有一天我约了华人同学会一个名誉挺坏的女孩子出去喝酒,才进去就在门口碰见朱明出来,朱明身边是一个捲髮的男孩子,朱明穿一件长裙子,戴一件披肩,那件披肩是非常美丽的,彩色缤纷,衬着她的浓髮,大眼睛,唐说得对,她是这么威风,这么明艷,我看呆了。
朱明看见我连忙打招呼,过来亲我地下。「家豪,明天记得找我。」她并没有看我身边是谁,便走了。
我的女伴倒是有点吃醋。「那是谁?」
「我的未婚妻。
「呵,她就是朱明呀!」她服帖了。
我不响。
「所以说男人都是坏蛋。」她说,「那么漂亮的未婚妻还来约会别的女人。」她媚笑着。
这种话是每个女人爱说的,我实在是听得很腻,那夜我喝酒喝得不痛快。
朱明始终对我不在乎,完全是一个幼妹的感情:哥哥不交女朋友当然最好,有了嫂子也无所谓,这算什么未婚夫妻,太荒谬了。

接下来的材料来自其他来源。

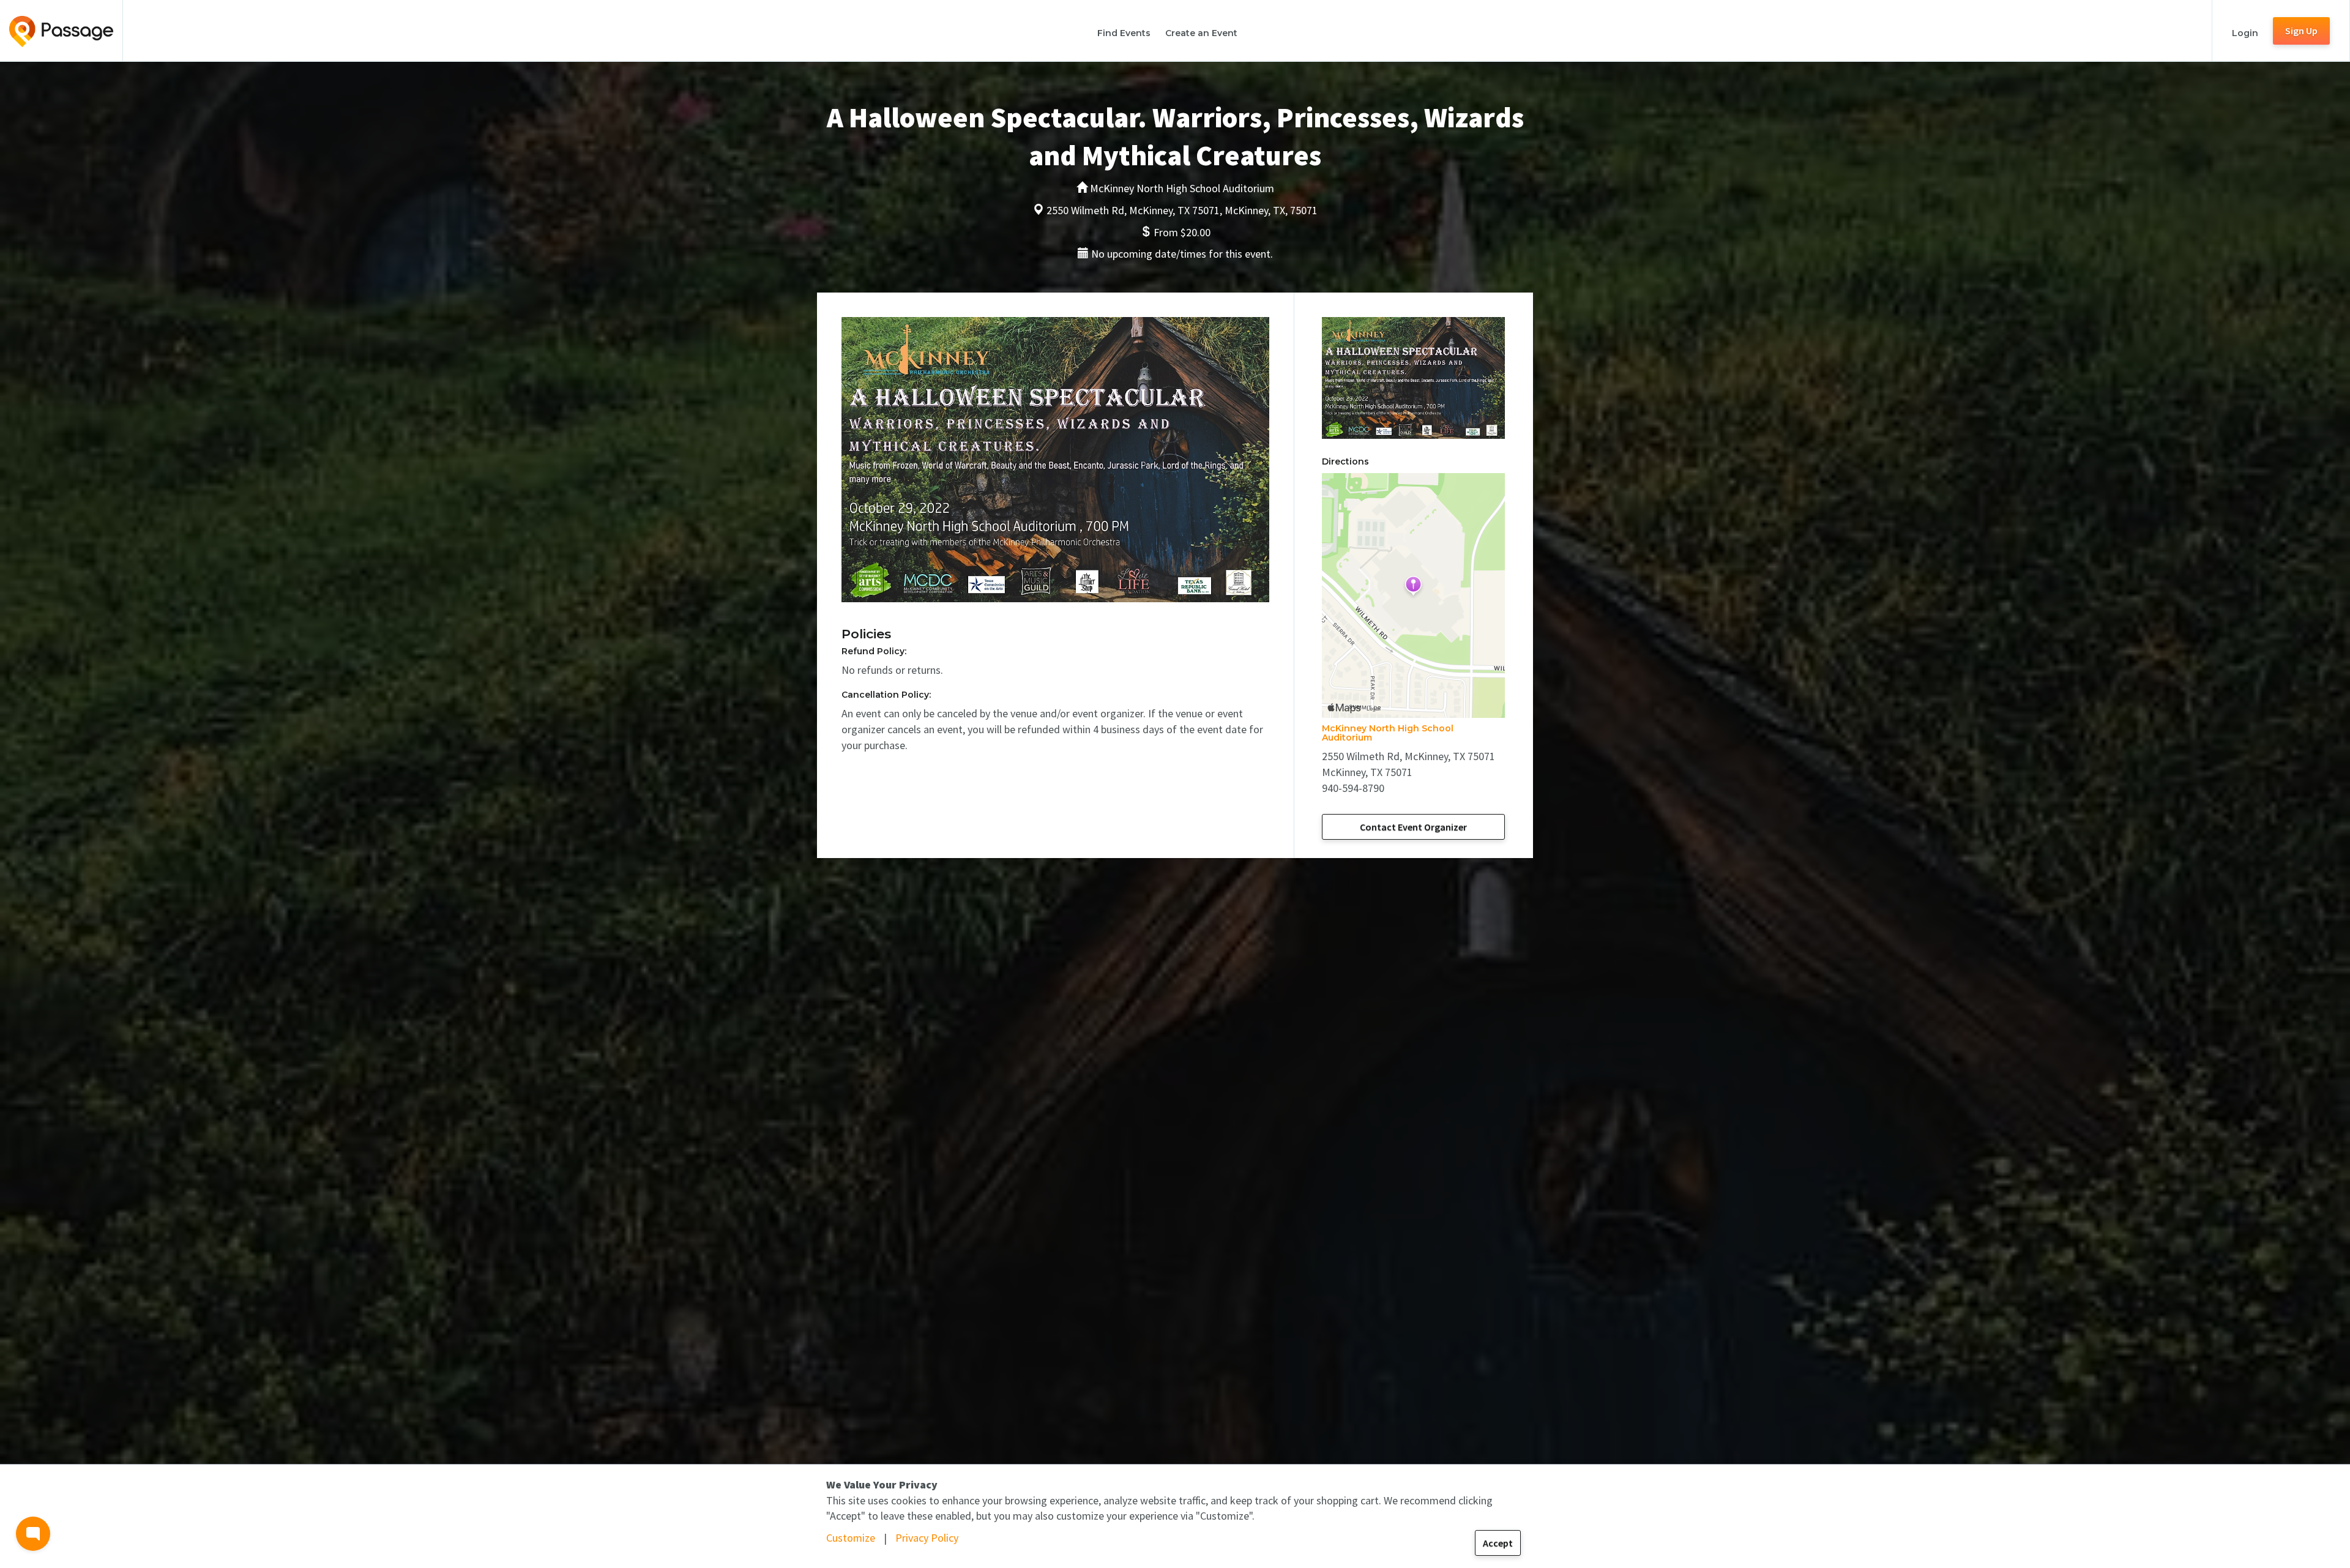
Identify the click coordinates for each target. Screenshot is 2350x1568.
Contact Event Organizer (1413, 827)
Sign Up (2301, 30)
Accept (1498, 1543)
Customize (850, 1538)
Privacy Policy (926, 1538)
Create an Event (1201, 33)
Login (2245, 33)
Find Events (1124, 33)
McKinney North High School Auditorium (1387, 733)
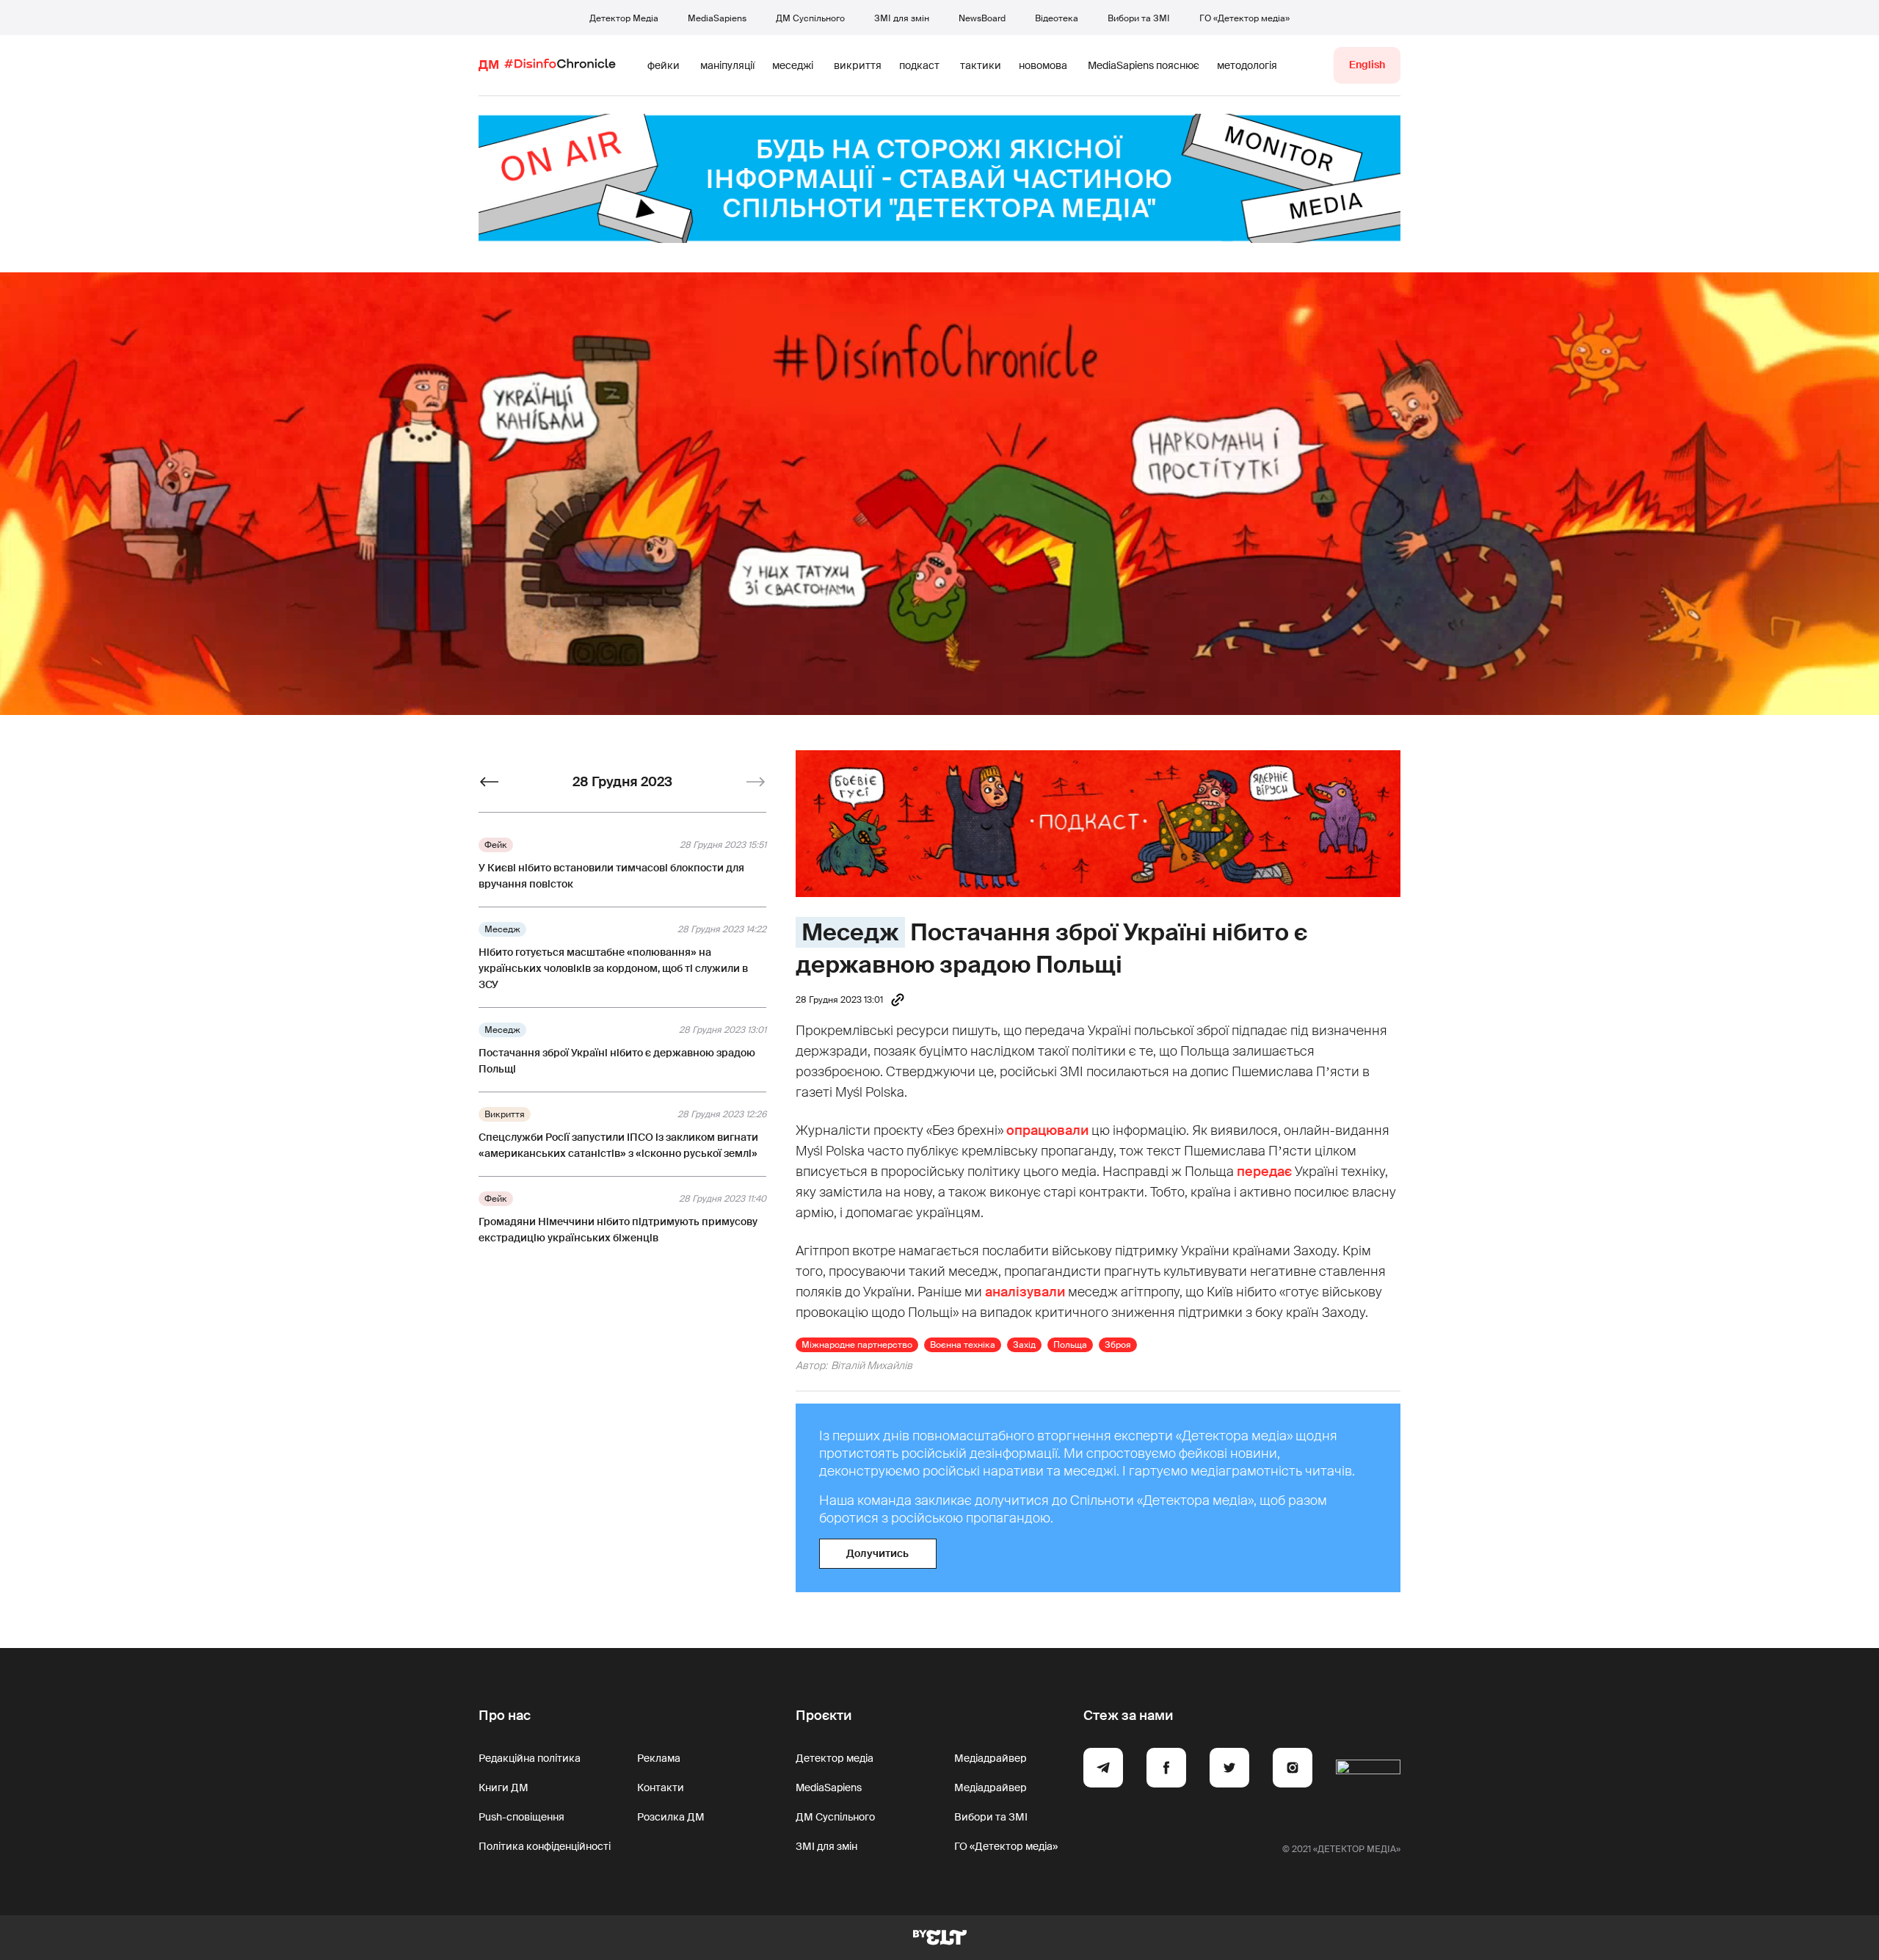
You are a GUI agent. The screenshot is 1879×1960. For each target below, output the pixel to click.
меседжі (792, 65)
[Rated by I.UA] (1368, 1770)
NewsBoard (982, 18)
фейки (663, 65)
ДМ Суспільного (810, 18)
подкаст (919, 65)
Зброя (1118, 1345)
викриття (858, 65)
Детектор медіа (834, 1758)
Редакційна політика (530, 1758)
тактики (980, 65)
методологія (1247, 65)
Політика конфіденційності (545, 1846)
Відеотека (1056, 18)
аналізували (1025, 1292)
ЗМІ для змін (901, 18)
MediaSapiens (717, 18)
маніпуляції (727, 65)
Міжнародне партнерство (857, 1345)
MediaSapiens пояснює (1143, 65)
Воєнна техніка (962, 1345)
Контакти (660, 1787)
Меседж (850, 932)
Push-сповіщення (521, 1816)
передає (1264, 1171)
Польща (1070, 1345)
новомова (1043, 65)
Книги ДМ (503, 1787)
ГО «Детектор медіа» (1244, 18)
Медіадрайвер (990, 1758)
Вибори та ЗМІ (1139, 18)
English (1367, 64)
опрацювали (1047, 1130)
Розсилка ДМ (671, 1816)
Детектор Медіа (623, 18)
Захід (1024, 1345)
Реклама (658, 1758)
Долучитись (877, 1553)
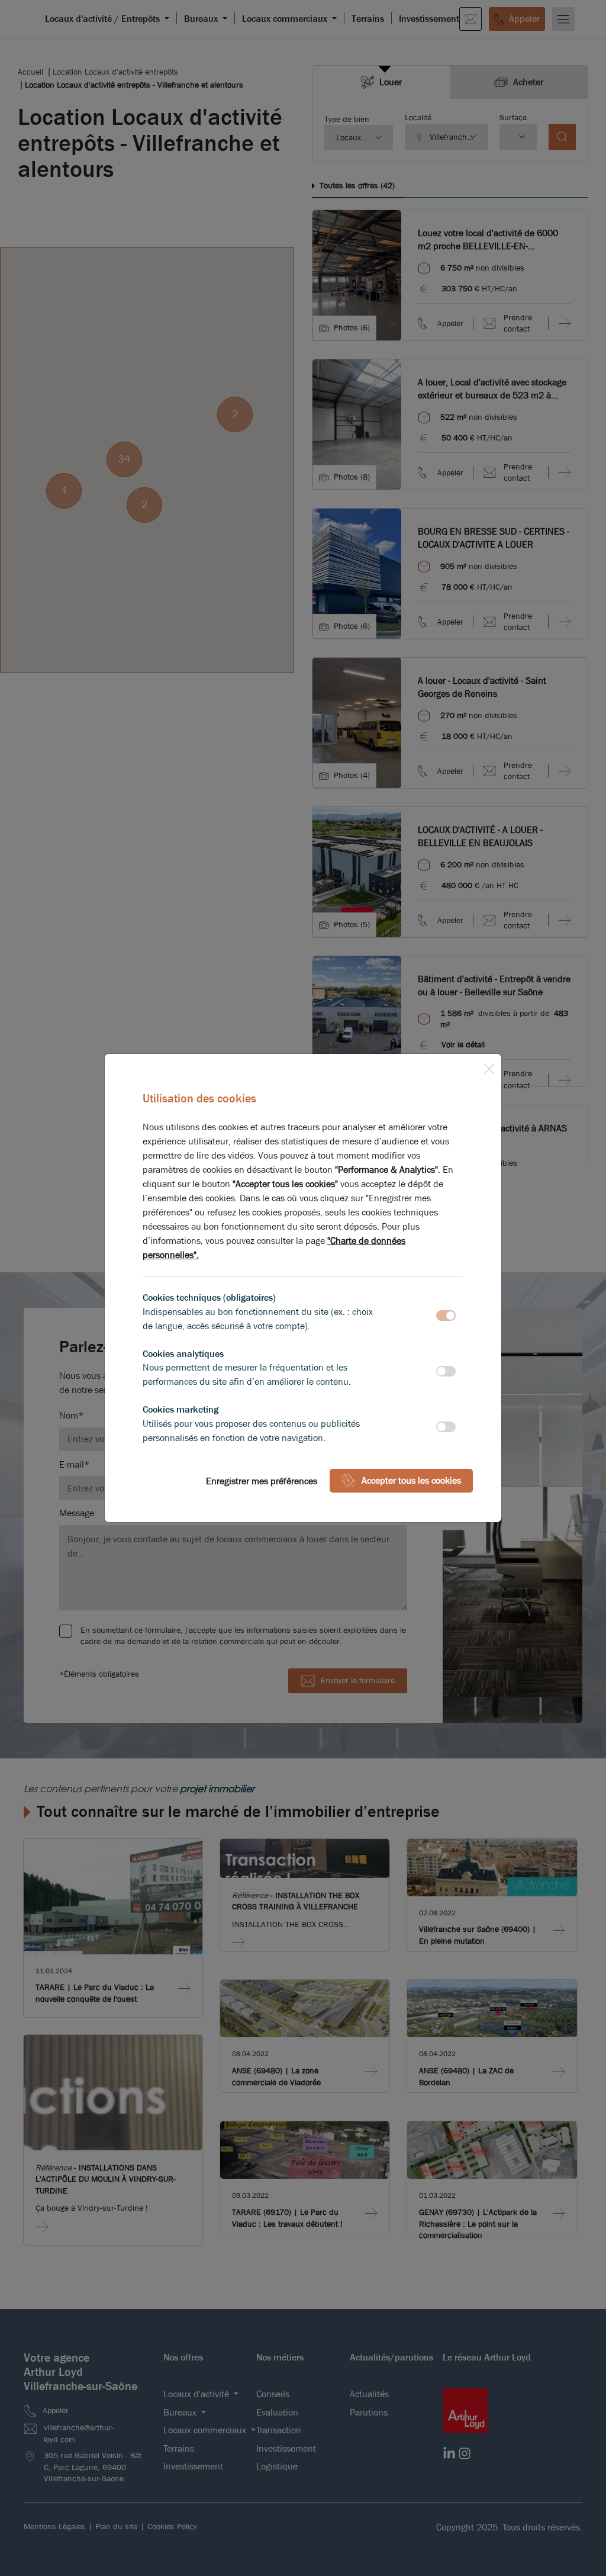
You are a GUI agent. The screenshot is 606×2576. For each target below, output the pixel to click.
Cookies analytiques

第二天她见了我:「爸妈要看我们的照片,我们用自动照相机去拍几张吧。
「好好的到照相馆去拍。」我说。
「那多贵。」她说,「我不赞成。」
她不赞成,我们两人之间的关係她并不重视,结果还是去了照相馆,印出来的照片很美,像一幅油画,我寄回了香港。
朱明自从出院之后过得太得意了,她自己常常扬言说「大难不死,必有后福」,我一笑置之。
圣诞我想与她去瑞士。她说巴黎。我说瑞士,她说巴黎。
「巴黎有什么好?你又不是爱吃爱穿的人,我取笑她,「一天到晚是烂裤子烂披肩,吃罐头汤与麵包。」
「巴黎有美术馆!」她理直气壮的说。
所以我们决定去巴黎。
我到过巴黎那么多次数,自己去,与琪琪去,都很高兴。在巴黎每个人都可以找到他要的东西,从漂亮的女人到漂亮的菜式。但是这一次我什么也没找到。
冬天到巴黎实在不是好主意。
朱明在天涯海角都可以找到知己,去一趟美术馆,一个人进去,成群结队的出来,一起喝咖啡,吃麵包,高谈阔论,我被撇在一旁。